资源环境科技发展态势分析平台

During the Mid-Latitude CIRRUS campaign small (<50 mu m) ice crystals were characterized for their mesoscopic complexity using the Small Ice Detector Mk. 3. It was found that the majority (76%) of all measured small ice crystals were complex. Although some differences were found between the distributions of the complexity parameters between different cloud systems, no real correlation between the mesoscopic complexity and cloud formation mechanisms (liquid origin or in situ) was found. Some decrease in mesoscopic complexity was detected during those missions affected by Saharan dust outbreaks. The link between the crystal growth conditions and the observed mesoscopic complexity was investigated in a case study of an in situ cirrus with the help of trajectory analysis. A relatively weak correlation of r = 0.33 was found between the mesoscopic complexity and the maximum supersaturation with respect to ice along the ice particle trajectory.

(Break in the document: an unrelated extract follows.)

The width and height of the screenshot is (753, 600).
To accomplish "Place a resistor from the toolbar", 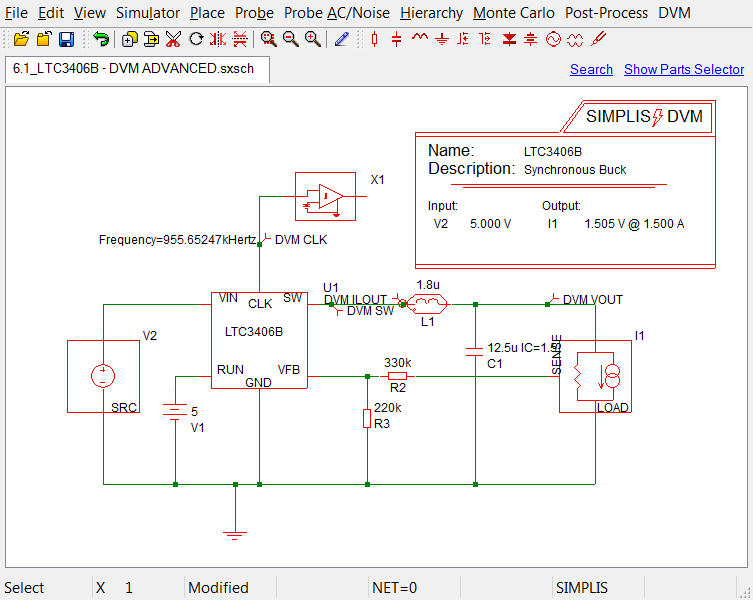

Plain LanguageSummary Micrometer-scale features in atmospheric ice particles can significantly change the way these particles interact with sunlight. However, due to the small size of such features, they are difficult to be detected using traditional methods. Using light diffraction, it is possible to detect features in the order of wavelength. Here an instrument measuring diffraction patterns of individual atmospheric ice crystals was used to measure mesoscopic features in midlatitude cirrus clouds and to categorize the measured ice particles as complex or pristine. It was found that the measured ice clouds-independent of their formation mechanism-were mainly composed of complex ice crystals. The presented results support previous remote sensing observations.